My setup at the moment is the following: I have a Synology DS923+ and I manage Docker containers with Synology's Container Manager, using docker compose files. I have so far put all containers into the same virtual network (perhaps something I need to think about), which is a separate IP range from my other devices, and has internet access through my DNS. I use Synology's DNS Server (for everything in my home network) and Reverse Proxy so that I can use local domain names and HTTPS. For HTTPS, I have made myself a certificate authority and created the necessary certificates and installed them on my devices.
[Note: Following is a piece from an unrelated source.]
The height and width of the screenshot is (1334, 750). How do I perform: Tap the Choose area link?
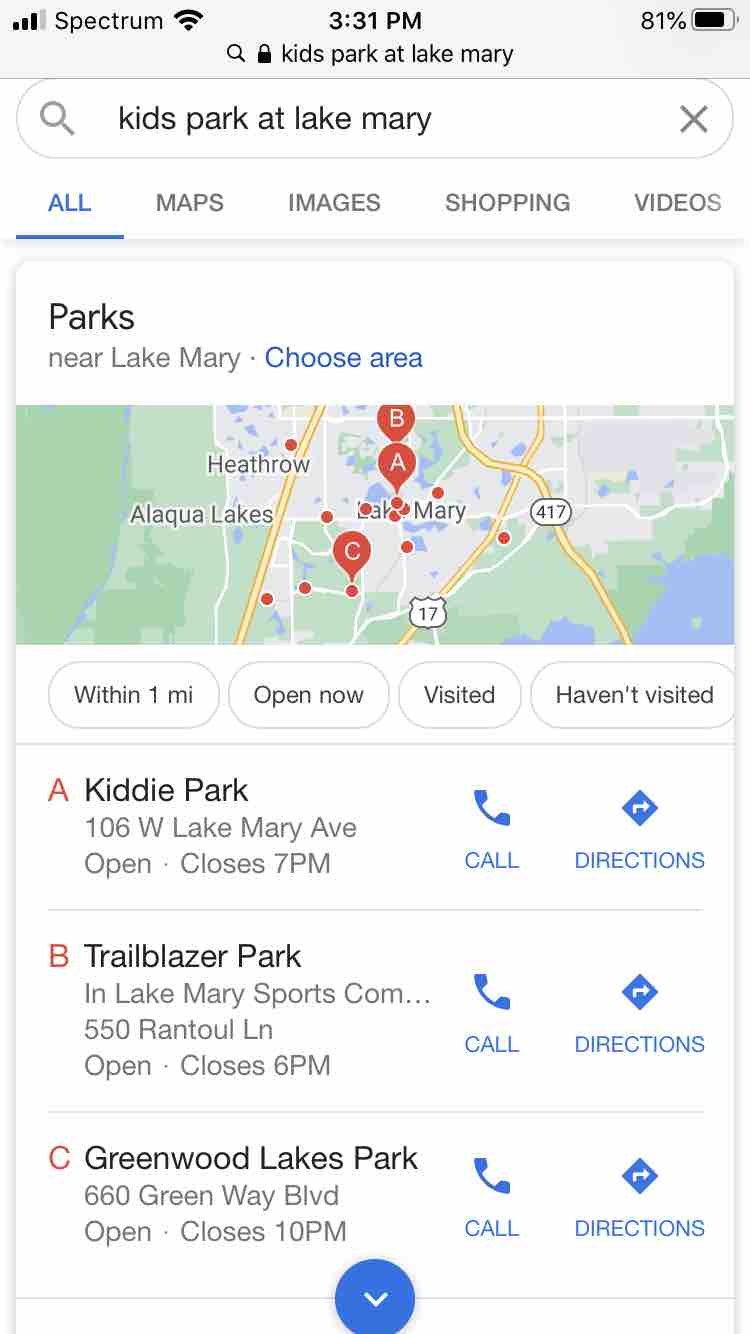[x=343, y=358]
No ports are opened on the router and things like UPnP are turned off. I use Tailscale to access my home network when not at home. And while I have not yet done so, I have been considering setting up some firewall rules, for instance to restrict access to the DSM. I use 2FA for the NAS and its SSH is turned on only when I need to use it.

My new Synology DS923+ should be delivered next week, together with 3x6TB drives for a RAID5 setup, 32GB of RAM, 2x1TB NVMe drives and an APC UPS. It's almost certainly overkill as I'll be using the NAS mainly for automated backups (of computers, web servers and cloud services) and as general file storage, although I will also be looking into file syncing, running background scripts, using the NAS as a light development server, and maybe also for surveillance cameras.

Any tips for a beginner? I can find my way around most modern desktop and server systems but I have never set up or maintained a NAS. Are there uses for the system that no one talks about but which you have personally found incredibly useful?